- Born: Margaret Wehmeyer Oklahoma City, United States
- Occupation: Journalist
- Children: 2

= Peggy Wehmeyer =

American journalist

Margaret "Peggy" Wehmeyer is an American journalist and op-ed writer contributing to The New York Times, Wall Street Journal, The Washington Post, and The Dallas Morning News. She also served for seven years as the religion correspondent on the ABC News television network, before becoming the host and managing editor of The World Vision Report.

Wehmeyer was born in Oklahoma City and was raised mostly in Barbados and Texas. An ethnic German Jew, she is religiously Christian. She is a graduate of the University of Texas in Austin. As a young woman, Wehmeyer worked and studied at Dallas Theological Seminary. In 1994, she was hired by ABC News, with the strong support of Peter Jennings, to become the first full-time religion correspondent on a national news network where she served for seven years. 20/20 and Good Morning America also aired her stories. Prior to her job at ABC, she worked at WFAA-TV in Dallas on the station's religion beat.

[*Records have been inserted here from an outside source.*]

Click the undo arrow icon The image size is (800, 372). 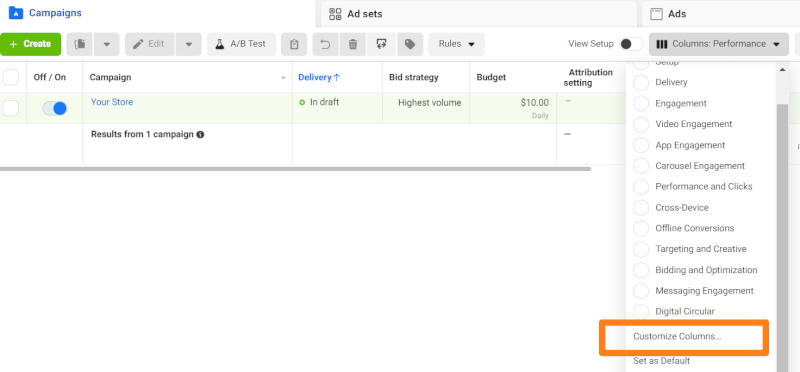click(325, 44)
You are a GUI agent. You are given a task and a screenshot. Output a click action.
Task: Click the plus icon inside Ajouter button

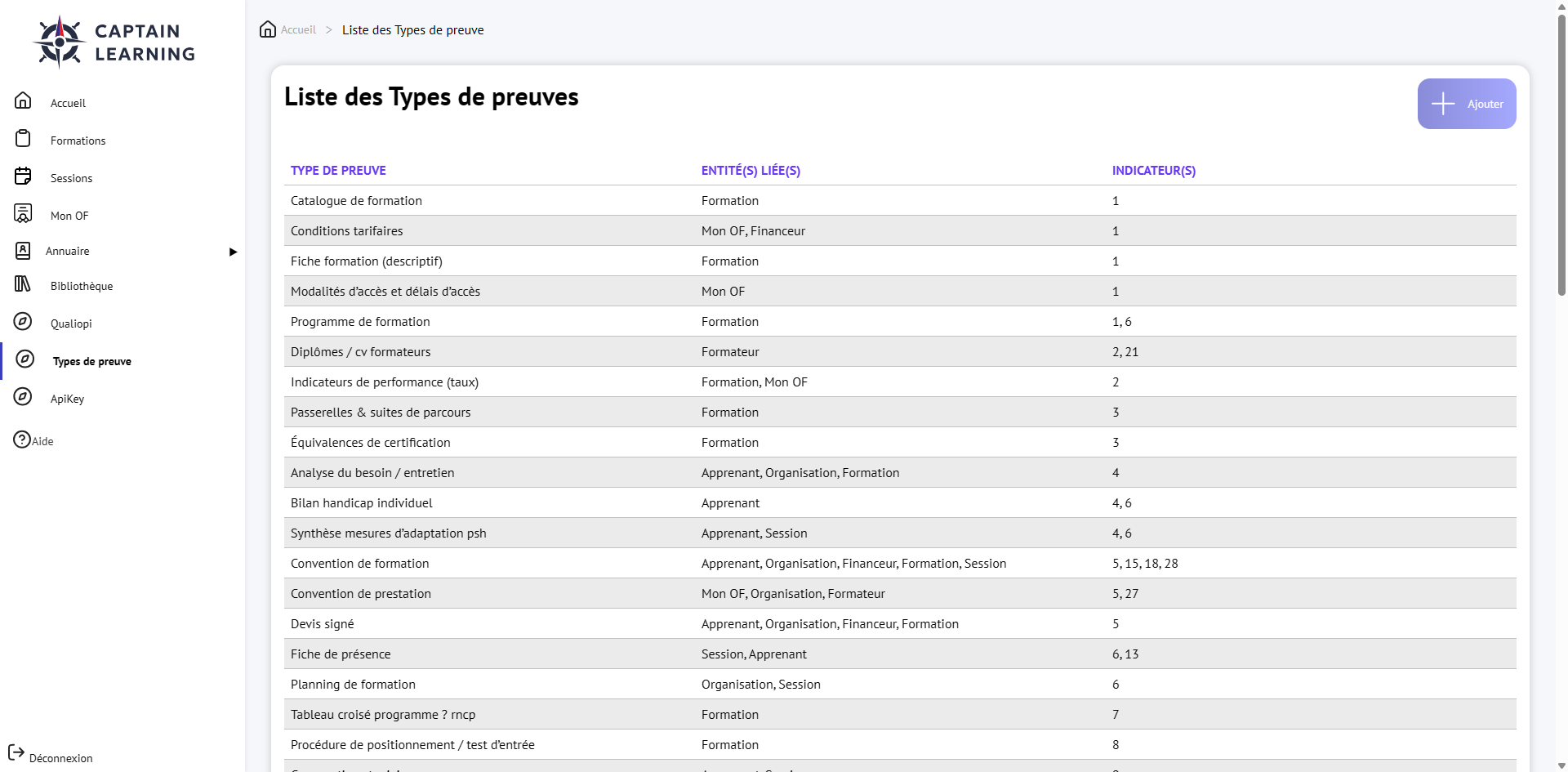[1442, 104]
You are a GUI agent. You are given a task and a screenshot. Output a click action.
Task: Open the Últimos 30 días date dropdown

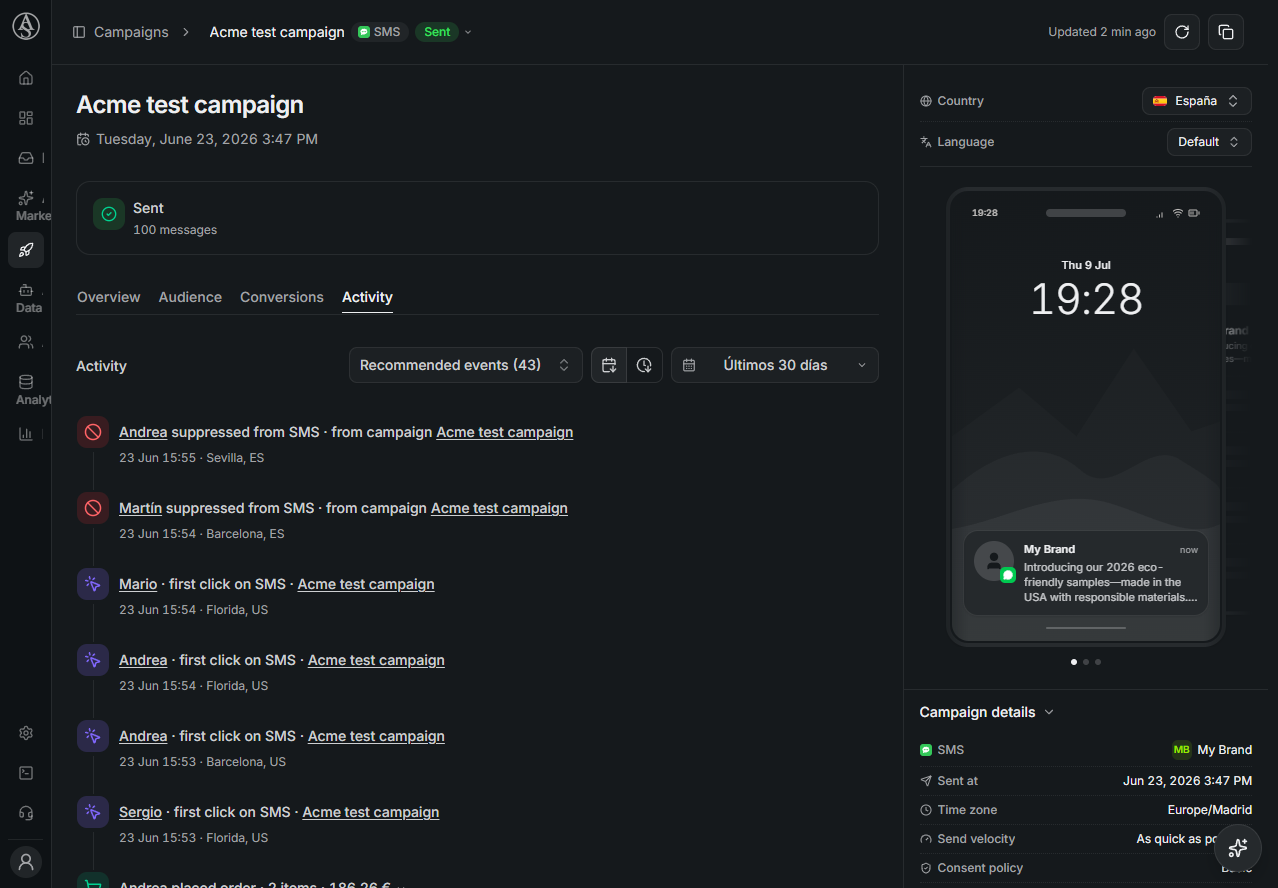coord(775,365)
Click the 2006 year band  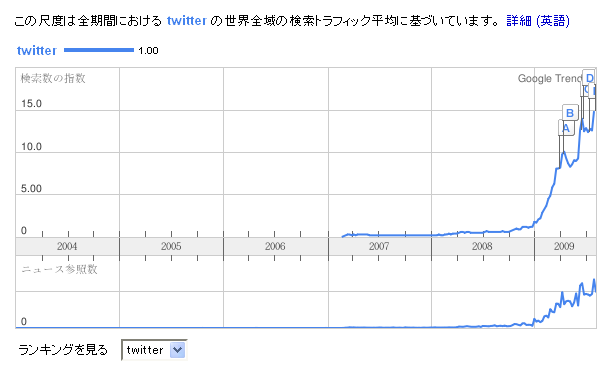275,246

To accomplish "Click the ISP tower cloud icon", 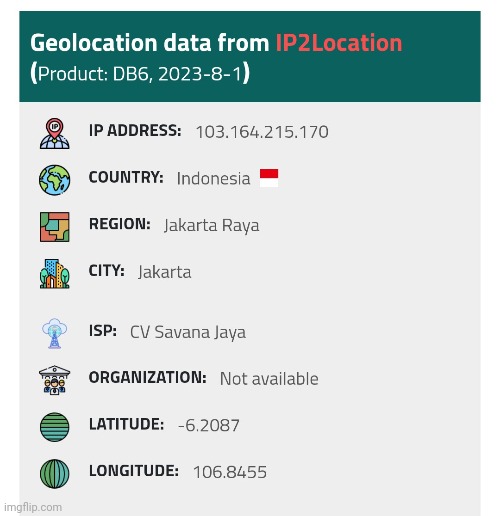I will (55, 333).
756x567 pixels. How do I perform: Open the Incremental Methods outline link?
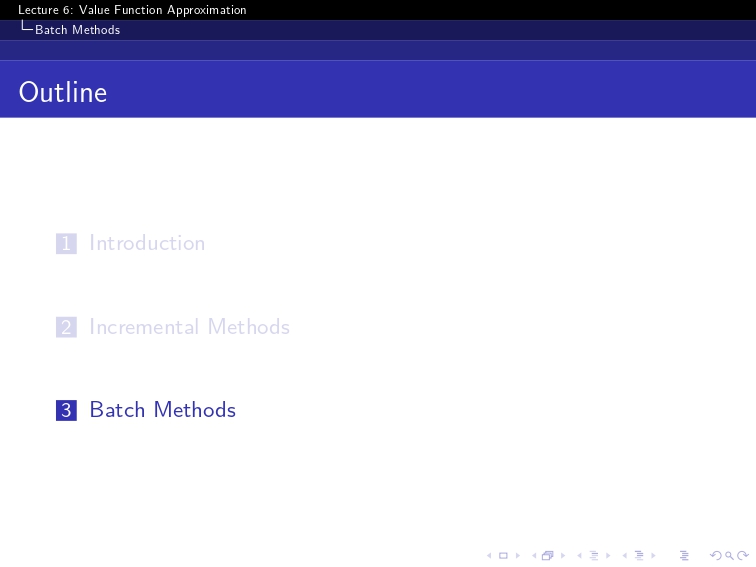(x=189, y=327)
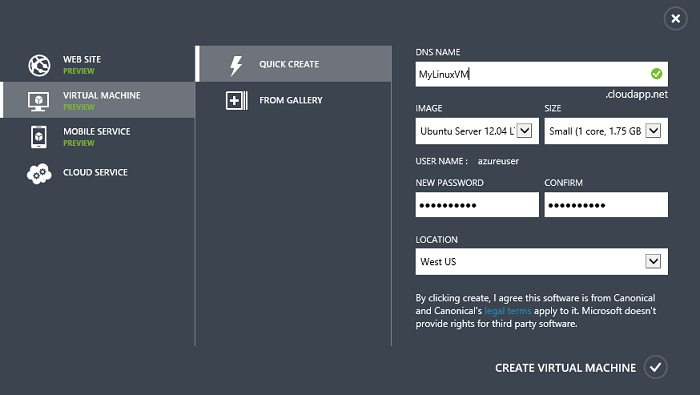Close the dialog with the X button

675,18
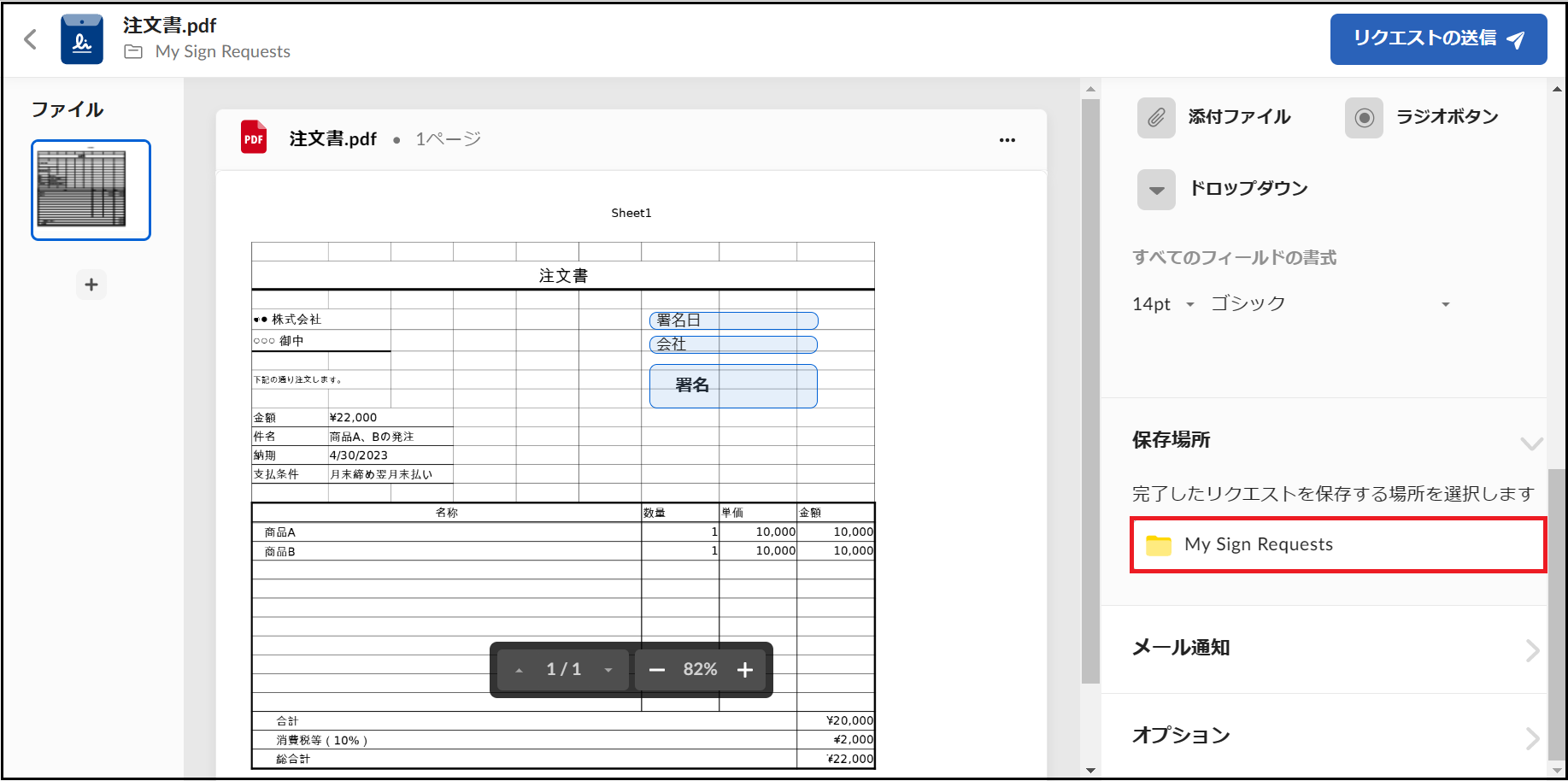Open the three-dot menu for 注文書.pdf

[1007, 140]
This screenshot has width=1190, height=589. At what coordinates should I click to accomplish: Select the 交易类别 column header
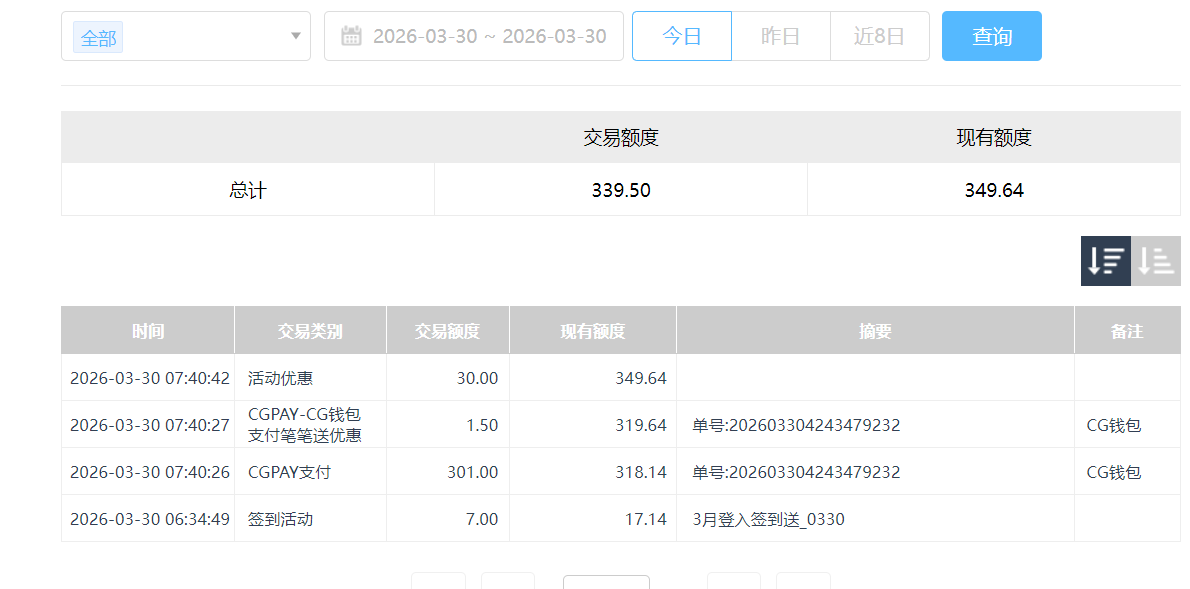(310, 329)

In 2002, she left ABC to become the host and managing editor of the World Vision Report, a public radio broadcast funded by the World Vision charitable organization. As host of The World Vision Report, Peggy reported on global stories about justice and poverty. She has received multiple awards including two Cine Golden Eagle Awards, the Columbus International Film and Video Festival Award and a New York Festivals award.

==Personal life==
Wehmeyer has two adult daughters, Hannah Woods Buchannan (Assoc. Pastor, HPUMC) and Lauren Woods Meyer (Federal Public Defender). Her marriage to Mark Woods lasted until his death in 2008.